General characteristics
- Class & type: Imperial Marinheiro-class corvette
- Displacement: 911 tons standard, 1,025 tons full load
- Length: 55.72 m (182 ft 10 in)
- Beam: 9.55 m (31 ft 4 in)
- Draught: 3.6 m (11 ft 10 in)
- Ice class: 1A
- Propulsion: 2 Sulzer 6TD36 1,080 hp (810 kW)
- Speed: 18 knots (33 km/h; 21 mph)
- Range: 19,000 nmi (35,000 km; 22,000 mi)
- Complement: 64
- Armament: 1 × 3-inch/50-caliber gun; 4 × Oerlikon 20 mm cannon;

= NS Lt Gen Dimo Hamaambo =

Corvette used in the Brazilian and Namibian navies

NS Lt Gen Dimo Hamaambo (C11) was an of the Namibian Navy. Originally built for the Brazilian Navy as Purus. Purus was part of ten ships of the class ordered by the Brazilian Navy in 1953. Purus was laid down on 20 November 1953, launched on 6 November 1954, and commissioned on 4 July 1955.

==Brazilian service==
It spent 48 years in service with the Brazilian Navy before it was decommissioned on 18 October 2002. During this time it spent 2,092 days at sea and sailed 49,4318.4 miles. On 5 June 2003 its transfer to Namibia was authorized by Law No. 10,685 (DOU 06/06/2003).

==Namibian service==
On 25 June 2004, the transfer ceremony of the corvette Purus to the Namibian Navy took place in the city of Salvador, Brazil. Namibia was represented by Minister of Defence Erkki Nghimtina and Navy Commander Peter Vilho and Brazil was represented by Jose Viegas Filho, Minister of Defence. The ship was rechristened as Lt Gen Dimo Hamaambo at the ceremony, named after Lieutenant General Dimo Hamaambo the First Namibian Chief of Defence Force. General Hamaambo was Chief of Defence between 1990 and 2000, a period in which the formative steps were taken to establish the Maritime wing of the Namibian Military. At the Aratu Naval Base, the ship was then refurbished focusing on accommodation, machinery, electronic and communication equipment.
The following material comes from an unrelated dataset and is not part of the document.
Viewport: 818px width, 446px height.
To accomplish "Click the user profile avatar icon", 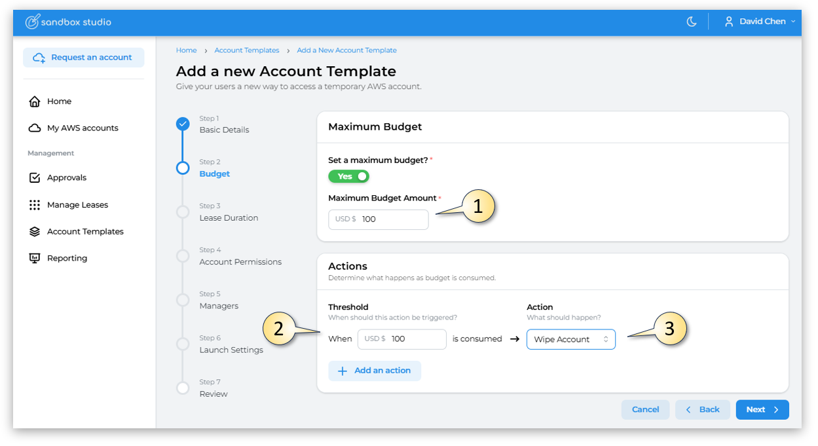I will point(729,22).
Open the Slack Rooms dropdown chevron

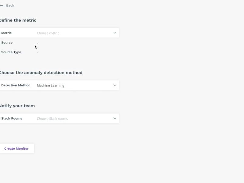click(115, 118)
The Namibian crew led by its commanding officer Commander Alweendo Amungulu first embarked on 15 June 2004 sailing out to sea the same afternoon. On 6 August 2004, the ship set sail for Walvis Bay. On 10 August the ship suffered a fire in the funnel which was promptly put out. Lt Gen Dimo Hamaambo arrived on 25 August after a 19-day voyage. In Namibian service, it was utilized in the coastal patrol role. The ship was decommissioned 12 August 2012 by President Hifikepunye Pohamba. It was revealed during the decommissioning ceremony that it was intended to be at sea for only two years before mid life upgrades for the hull structure, piping and wiring system and to the main and auxiliary engines had to be undertaken which could not happen due to financial constraints. During it service with Namibia the corvette spent 24 days at sea covering 5,127 miles.